In spite of my best efforts? I am that mom who yells. Maybe not as much as I used to but there are still times that it does happen. And at first, I’d thought it was just me. Or that maybe, I was a bad mom. Now, however, I’ve come to better understand myself and how my brain works.
While I’m not entirely blaming my own mental health issues for my anger issues, I do know that they just make them that much worse. So it’s not just me- it’s my ADHD.
But this isn’t new information.
Maybe it was new to me, but the connection has long been there according to science and psychology.
And that research all points to emotional regulation issues and ADHD.
I see this in my autistic daughter as well- and no wonder! ADHD and autism are both neurological disorders. They both affect similar areas of the brain when it comes to executive functioning and emotional regulation. It just wasn’t until I’d started doing more research into the mental connection that I’d started to understand more. Not just about my daughter, but also about myself.
THE ADHD IMPACT ON ANGER AND EMOTIONS THAT I WAS MISSING
As I mentioned above, it wasn’t until I started researching more into executive functioning and emotional regulation that I really started to piece things together.
And this all started so I could better help my autistic daughter.
But, it was all making more sense for myself. Why I was struggling with my time management or why I had such sudden and powerful emotional outbursts. I had always thought, hey- maybe I’m just highly sensitive. I still think that’s the case, honestly.. but there’s more going on.
And I have a feeling it all has to do with my undiagnosed ADHD. Yes, undiagnosed. I am still somewhat reluctant to pursue the official diagnosis but everything that I’ve read, everything that I’ve researched? It’s all pointing to ADHD- Inattentitve Type (or classic ADD).

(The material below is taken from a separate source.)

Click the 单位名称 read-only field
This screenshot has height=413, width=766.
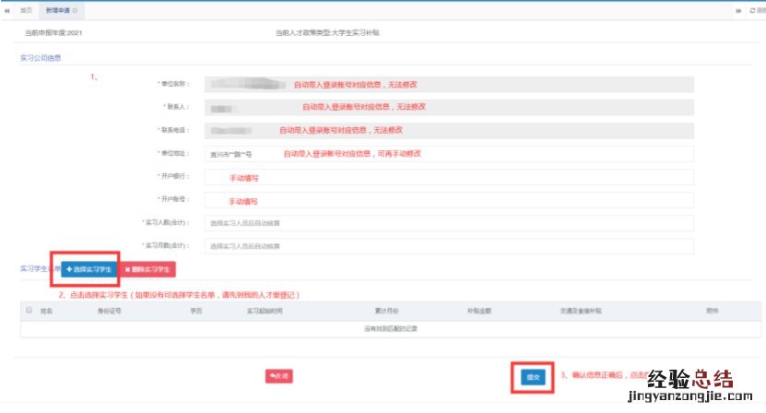(x=448, y=84)
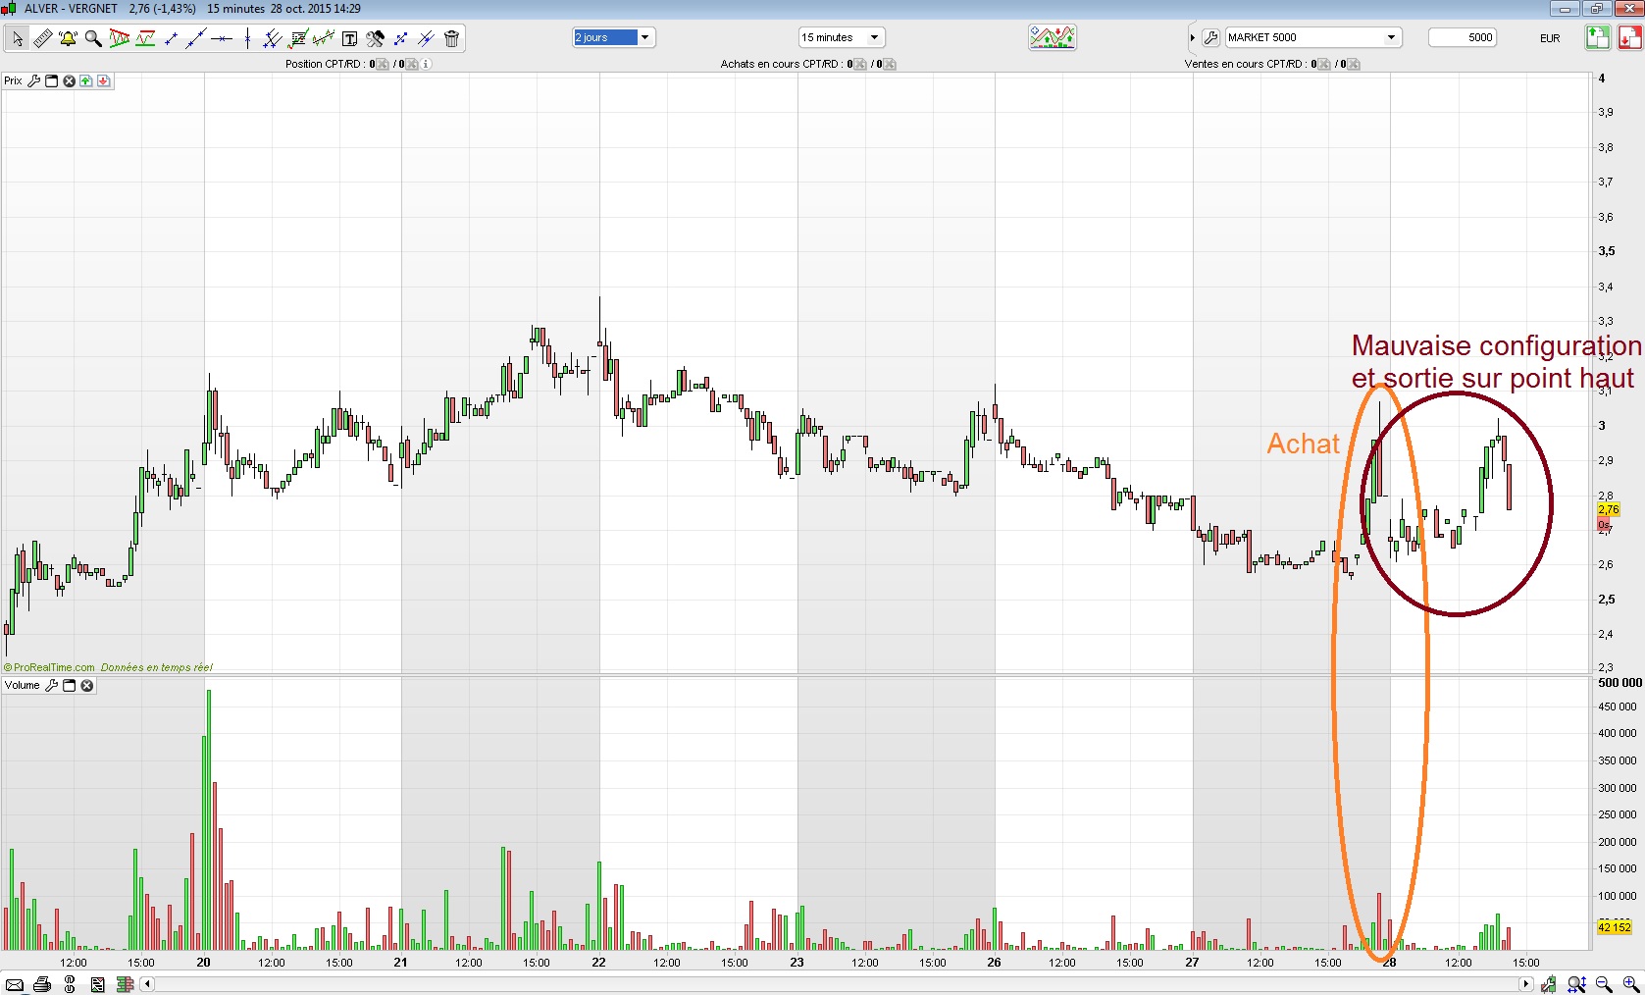Open the alarm bell alert tool

tap(68, 38)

So what does that all mean for my emotional management?
Generally speaking, it means that there’s a difficulty regulating emotions. Especially when faced with increased stress or frustration.
So my short-temper and highly explosive reactions really have their roots in my lack of ability to regulate my own emotions. Makes sense, right?
In fact, so much in my childhood started to make sense. Well, really, more so my teenage years. But, let’s face it, most teenagers already have issues.
But when we finally figure out the root causes? And more importantly, when we figure out strategies to help, we really can point ourselves in the right direction.
i grew up to be an angry mom with adhd
As with so many things in our childhood, my anger and short temper, combined with my high expectations for myself and low tolerance for frustration; followed me into adulthood. My patience, at times, has been little to non-existent.
And, because I don’t want to have those short random outbursts? I bottle it up.
And then, all it takes is one little thing to push me over the edge. And I explode.
Usually that one little thing isn’t even related to the original problem (or problems as they’ve compounded).. and the source of my outburst, more often than not, is my kids.
Let me tell you- there was nothing that really clued me into just how ugly my anger was until my own daughter was hiding in fear.
There was nothing in the world that could have made a bigger impact than my daughter crying. Her reactions were also feeding into my own emotions, so we typically end up with one big crying, screaming fest that ends in hugs… after we’ve gone to our respective calm down areas.
Oh yes… mom with ADHD, daughter with autism, gifted/spirited daughter — we are one recipe for explosive emotions daily. If it’s not me, it’s one of them. And sometimes we go for the whole trifecta.
how to apologize for being an angry mom
Truth be told? I’m still an angry mom.
I’m always going to be an angry mom.
But the difference now?
I don’t always let my anger get the best of me.
And I’ve also learned that sometimes, I can’t do anything about it.
Sometimes I need to let the angry moments happen.
And when they do happen? I can apologize for it.
And I can make some changes to my own attitude. But the first step was awareness.. Not just about the situations but also that I couldn’t always control my emotions. That was enough of an anger trigger by itself.
But, I could learn how to identify my own anger signals and signs. Things like:
- Heart pounding
- Clenching hands or fists
- Faster breathing
And if I could learn to identify those initial signs and triggers and if I could be that much more mindful and aware? I could do something about it sooner.
There were also a few things I could do to restore the peace:
- Practicing unconditional love and acceptance
- More predictable and regular sleep (just because I think I can pull off those sleep deprived marathons, doesn’t mean I always should)
- Allowing myself to take a time-out and find peace in the pause
- Learning to let go of the little things – you know, picking your battles.
- Accepting that sometimes I was going to fail and that it was okay
And most importantly for me? Accepting that I can’t solve all of the problems.